══ Source information ══
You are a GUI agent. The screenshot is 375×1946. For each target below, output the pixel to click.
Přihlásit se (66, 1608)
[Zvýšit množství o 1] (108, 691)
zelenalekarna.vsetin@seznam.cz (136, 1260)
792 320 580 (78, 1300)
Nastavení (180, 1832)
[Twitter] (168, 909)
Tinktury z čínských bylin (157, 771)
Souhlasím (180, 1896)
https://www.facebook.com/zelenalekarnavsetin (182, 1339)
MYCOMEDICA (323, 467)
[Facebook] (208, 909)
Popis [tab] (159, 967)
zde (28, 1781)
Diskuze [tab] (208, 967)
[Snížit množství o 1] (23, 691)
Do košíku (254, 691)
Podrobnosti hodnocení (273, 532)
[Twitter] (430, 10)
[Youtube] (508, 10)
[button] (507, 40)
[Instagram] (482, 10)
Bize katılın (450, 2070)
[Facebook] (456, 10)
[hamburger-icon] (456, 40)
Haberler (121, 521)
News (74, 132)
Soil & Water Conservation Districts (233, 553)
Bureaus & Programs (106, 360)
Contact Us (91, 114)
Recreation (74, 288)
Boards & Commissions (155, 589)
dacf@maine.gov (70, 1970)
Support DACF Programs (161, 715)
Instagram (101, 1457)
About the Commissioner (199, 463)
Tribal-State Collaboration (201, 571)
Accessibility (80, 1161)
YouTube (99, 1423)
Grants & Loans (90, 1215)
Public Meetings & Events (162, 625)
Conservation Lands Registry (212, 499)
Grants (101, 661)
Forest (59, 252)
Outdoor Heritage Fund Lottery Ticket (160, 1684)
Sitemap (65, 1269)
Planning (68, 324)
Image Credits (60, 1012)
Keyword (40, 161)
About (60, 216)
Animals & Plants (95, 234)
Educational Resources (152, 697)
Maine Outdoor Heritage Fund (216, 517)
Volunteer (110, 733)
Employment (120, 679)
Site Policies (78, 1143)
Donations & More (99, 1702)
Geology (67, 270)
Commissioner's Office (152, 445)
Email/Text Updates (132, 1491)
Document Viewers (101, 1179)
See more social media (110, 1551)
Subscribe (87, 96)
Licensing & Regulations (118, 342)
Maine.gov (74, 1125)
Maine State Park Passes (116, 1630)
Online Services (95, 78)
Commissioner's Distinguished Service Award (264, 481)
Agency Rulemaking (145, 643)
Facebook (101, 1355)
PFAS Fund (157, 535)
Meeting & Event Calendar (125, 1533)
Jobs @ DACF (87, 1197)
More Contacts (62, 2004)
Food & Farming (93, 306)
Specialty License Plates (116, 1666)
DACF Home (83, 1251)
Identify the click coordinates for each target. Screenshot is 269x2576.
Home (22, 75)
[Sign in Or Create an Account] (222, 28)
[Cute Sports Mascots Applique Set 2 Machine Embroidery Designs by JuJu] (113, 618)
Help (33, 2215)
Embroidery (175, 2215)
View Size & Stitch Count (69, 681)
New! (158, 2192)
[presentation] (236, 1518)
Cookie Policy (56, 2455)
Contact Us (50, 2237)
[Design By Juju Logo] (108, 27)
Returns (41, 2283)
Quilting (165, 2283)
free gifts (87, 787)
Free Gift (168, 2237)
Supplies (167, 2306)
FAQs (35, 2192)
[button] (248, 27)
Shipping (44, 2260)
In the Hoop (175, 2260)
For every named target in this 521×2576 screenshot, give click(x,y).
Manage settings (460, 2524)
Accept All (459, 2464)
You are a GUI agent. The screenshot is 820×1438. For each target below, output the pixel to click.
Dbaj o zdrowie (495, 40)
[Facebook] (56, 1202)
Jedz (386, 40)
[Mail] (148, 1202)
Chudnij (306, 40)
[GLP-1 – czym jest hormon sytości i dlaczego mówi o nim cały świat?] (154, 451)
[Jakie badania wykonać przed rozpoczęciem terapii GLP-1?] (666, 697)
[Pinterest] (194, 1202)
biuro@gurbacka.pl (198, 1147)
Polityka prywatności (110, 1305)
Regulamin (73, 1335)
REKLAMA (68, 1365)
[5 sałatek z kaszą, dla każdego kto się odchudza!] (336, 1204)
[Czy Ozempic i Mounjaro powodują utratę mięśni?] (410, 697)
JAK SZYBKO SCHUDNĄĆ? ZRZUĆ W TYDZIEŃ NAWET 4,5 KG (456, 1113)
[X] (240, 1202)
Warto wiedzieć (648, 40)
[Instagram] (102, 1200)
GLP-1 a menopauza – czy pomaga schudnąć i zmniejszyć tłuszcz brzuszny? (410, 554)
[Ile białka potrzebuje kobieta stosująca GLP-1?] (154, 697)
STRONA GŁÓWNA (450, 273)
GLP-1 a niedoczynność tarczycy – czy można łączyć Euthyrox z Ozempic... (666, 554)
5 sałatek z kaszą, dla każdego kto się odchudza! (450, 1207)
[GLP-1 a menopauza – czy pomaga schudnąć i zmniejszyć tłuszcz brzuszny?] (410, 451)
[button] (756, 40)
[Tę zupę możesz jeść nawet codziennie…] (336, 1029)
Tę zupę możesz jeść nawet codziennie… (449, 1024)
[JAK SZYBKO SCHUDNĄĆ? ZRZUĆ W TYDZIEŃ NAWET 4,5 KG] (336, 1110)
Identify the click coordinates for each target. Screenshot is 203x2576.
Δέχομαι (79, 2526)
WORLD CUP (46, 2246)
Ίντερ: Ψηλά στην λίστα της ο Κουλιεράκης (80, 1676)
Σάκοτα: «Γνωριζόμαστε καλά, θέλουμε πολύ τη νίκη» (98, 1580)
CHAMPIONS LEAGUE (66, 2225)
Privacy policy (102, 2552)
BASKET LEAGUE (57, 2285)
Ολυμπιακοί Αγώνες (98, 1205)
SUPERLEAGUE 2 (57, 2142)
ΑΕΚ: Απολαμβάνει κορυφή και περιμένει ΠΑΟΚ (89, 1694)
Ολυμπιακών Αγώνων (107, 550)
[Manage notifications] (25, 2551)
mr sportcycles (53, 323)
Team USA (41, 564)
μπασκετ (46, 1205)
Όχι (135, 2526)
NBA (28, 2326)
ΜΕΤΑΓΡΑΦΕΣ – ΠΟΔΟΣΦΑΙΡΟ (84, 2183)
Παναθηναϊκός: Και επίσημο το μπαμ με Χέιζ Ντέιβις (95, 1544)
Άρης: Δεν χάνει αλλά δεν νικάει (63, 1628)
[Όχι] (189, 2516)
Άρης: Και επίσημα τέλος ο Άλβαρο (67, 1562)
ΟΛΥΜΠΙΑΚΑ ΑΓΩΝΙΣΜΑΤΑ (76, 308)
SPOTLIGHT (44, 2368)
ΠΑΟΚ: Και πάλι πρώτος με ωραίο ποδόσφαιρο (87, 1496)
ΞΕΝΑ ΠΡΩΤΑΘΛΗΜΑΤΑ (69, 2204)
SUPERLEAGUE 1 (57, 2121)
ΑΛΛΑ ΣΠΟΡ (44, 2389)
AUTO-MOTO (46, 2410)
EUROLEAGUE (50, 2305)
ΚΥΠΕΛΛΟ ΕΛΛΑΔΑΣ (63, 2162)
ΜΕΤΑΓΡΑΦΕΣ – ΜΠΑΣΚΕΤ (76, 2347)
═══
▸ Aim of the task
Give back all the data exactly as it was written.

▸ Answer to this problem
You are a GUI agent. The screenshot is 375×1946. For each target below, output the pixel to click.
Přihlásit se (66, 1608)
[Zvýšit množství o 1] (108, 691)
zelenalekarna.vsetin@seznam.cz (136, 1260)
792 320 580 (78, 1300)
Nastavení (180, 1832)
[Twitter] (168, 909)
Tinktury z čínských bylin (157, 771)
Souhlasím (180, 1896)
https://www.facebook.com/zelenalekarnavsetin (182, 1339)
MYCOMEDICA (323, 467)
[Facebook] (208, 909)
Popis [tab] (159, 967)
zde (28, 1781)
Diskuze [tab] (208, 967)
[Snížit množství o 1] (23, 691)
Do košíku (254, 691)
Podrobnosti hodnocení (273, 532)
[Twitter] (430, 10)
[Youtube] (508, 10)
[button] (507, 40)
[Instagram] (482, 10)
Bize katılın (450, 2070)
[Facebook] (456, 10)
[hamburger-icon] (456, 40)
Haberler (121, 521)
News (74, 132)
Soil & Water Conservation Districts (233, 553)
Bureaus & Programs (106, 360)
Contact Us (91, 114)
Recreation (74, 288)
Boards & Commissions (155, 589)
dacf@maine.gov (70, 1970)
Support DACF Programs (161, 715)
Instagram (101, 1457)
About the Commissioner (199, 463)
Tribal-State Collaboration (201, 571)
Accessibility (80, 1161)
YouTube (99, 1423)
Grants & Loans (90, 1215)
Public Meetings & Events (162, 625)
Conservation Lands Registry (212, 499)
Grants (101, 661)
Forest (59, 252)
Outdoor Heritage Fund Lottery Ticket (160, 1684)
Sitemap (65, 1269)
Planning (68, 324)
Image Credits (60, 1012)
Keyword (40, 161)
About (60, 216)
Animals & Plants (95, 234)
Educational Resources (152, 697)
Maine Outdoor Heritage Fund (216, 517)
Volunteer (110, 733)
Employment (120, 679)
Site Policies (78, 1143)
Donations & More (99, 1702)
Geology (67, 270)
Commissioner's Office (152, 445)
Email/Text Updates (132, 1491)
Document Viewers (101, 1179)
See more social media (110, 1551)
Subscribe (87, 96)
Licensing & Regulations (118, 342)
Maine.gov (74, 1125)
Maine State Park Passes (116, 1630)
Online Services (95, 78)
Commissioner's Distinguished Service Award (264, 481)
Agency Rulemaking (145, 643)
Facebook (101, 1355)
PFAS Fund (157, 535)
Meeting & Event Calendar (125, 1533)
Jobs @ DACF (87, 1197)
More Contacts (62, 2004)
Food & Farming (93, 306)
Specialty License Plates (116, 1666)
DACF Home (83, 1251)
Identify the click coordinates for each target. Screenshot is 269x2576.
Home (22, 75)
[Sign in Or Create an Account] (222, 28)
[Cute Sports Mascots Applique Set 2 Machine Embroidery Designs by JuJu] (113, 618)
Help (33, 2215)
Embroidery (175, 2215)
View Size & Stitch Count (69, 681)
New! (158, 2192)
[presentation] (236, 1518)
Cookie Policy (56, 2455)
Contact Us (50, 2237)
[Design By Juju Logo] (108, 27)
Returns (41, 2283)
Quilting (165, 2283)
free gifts (87, 787)
Free Gift (168, 2237)
Supplies (167, 2306)
FAQs (35, 2192)
[button] (248, 27)
Shipping (44, 2260)
In the Hoop (175, 2260)
For every named target in this 521×2576 screenshot, give click(x,y).
Manage settings (460, 2524)
Accept All (459, 2464)
You are a GUI agent. The screenshot is 820×1438. For each target below, output the pixel to click.
Dbaj o zdrowie (495, 40)
[Facebook] (56, 1202)
Jedz (386, 40)
[Mail] (148, 1202)
Chudnij (306, 40)
[GLP-1 – czym jest hormon sytości i dlaczego mówi o nim cały świat?] (154, 451)
[Jakie badania wykonać przed rozpoczęciem terapii GLP-1?] (666, 697)
[Pinterest] (194, 1202)
biuro@gurbacka.pl (198, 1147)
Polityka prywatności (110, 1305)
Regulamin (73, 1335)
REKLAMA (68, 1365)
[5 sałatek z kaszą, dla każdego kto się odchudza!] (336, 1204)
[Czy Ozempic i Mounjaro powodują utratę mięśni?] (410, 697)
JAK SZYBKO SCHUDNĄĆ? ZRZUĆ W TYDZIEŃ NAWET 4,5 KG (456, 1113)
[X] (240, 1202)
Warto wiedzieć (648, 40)
[Instagram] (102, 1200)
GLP-1 a menopauza – czy pomaga schudnąć i zmniejszyć tłuszcz brzuszny? (410, 554)
[Ile białka potrzebuje kobieta stosująca GLP-1?] (154, 697)
STRONA GŁÓWNA (450, 273)
GLP-1 a niedoczynność tarczycy – czy można łączyć Euthyrox z Ozempic... (666, 554)
5 sałatek z kaszą, dla każdego kto się odchudza! (450, 1207)
[GLP-1 a menopauza – czy pomaga schudnąć i zmniejszyć tłuszcz brzuszny?] (410, 451)
[button] (756, 40)
[Tę zupę możesz jeść nawet codziennie…] (336, 1029)
Tę zupę możesz jeść nawet codziennie… (449, 1024)
[JAK SZYBKO SCHUDNĄĆ? ZRZUĆ W TYDZIEŃ NAWET 4,5 KG] (336, 1110)
Identify the click coordinates for each target. Screenshot is 203x2576.
Δέχομαι (79, 2526)
WORLD CUP (46, 2246)
Ίντερ: Ψηλά στην λίστα της ο Κουλιεράκης (80, 1676)
Σάκοτα: «Γνωριζόμαστε καλά, θέλουμε πολύ τη νίκη» (98, 1580)
CHAMPIONS LEAGUE (66, 2225)
Privacy policy (102, 2552)
BASKET LEAGUE (57, 2285)
Ολυμπιακοί Αγώνες (98, 1205)
SUPERLEAGUE 2 (57, 2142)
ΑΕΚ: Απολαμβάνει κορυφή και περιμένει ΠΑΟΚ (89, 1694)
Ολυμπιακών Αγώνων (107, 550)
[Manage notifications] (25, 2551)
mr sportcycles (53, 323)
Team USA (41, 564)
μπασκετ (46, 1205)
Όχι (135, 2526)
NBA (28, 2326)
ΜΕΤΑΓΡΑΦΕΣ – ΠΟΔΟΣΦΑΙΡΟ (84, 2183)
Παναθηναϊκός: Και επίσημο το μπαμ με Χέιζ Ντέιβις (95, 1544)
Άρης: Δεν χάνει αλλά δεν νικάει (63, 1628)
[Όχι] (189, 2516)
Άρης: Και επίσημα τέλος ο Άλβαρο (67, 1562)
ΟΛΥΜΠΙΑΚΑ ΑΓΩΝΙΣΜΑΤΑ (76, 308)
SPOTLIGHT (44, 2368)
ΠΑΟΚ: Και πάλι πρώτος με ωραίο ποδόσφαιρο (87, 1496)
ΞΕΝΑ ΠΡΩΤΑΘΛΗΜΑΤΑ (69, 2204)
SUPERLEAGUE 1 (57, 2121)
ΑΛΛΑ ΣΠΟΡ (44, 2389)
AUTO-MOTO (46, 2410)
EUROLEAGUE (50, 2305)
ΚΥΠΕΛΛΟ ΕΛΛΑΔΑΣ (63, 2162)
ΜΕΤΑΓΡΑΦΕΣ – ΜΠΑΣΚΕΤ (76, 2347)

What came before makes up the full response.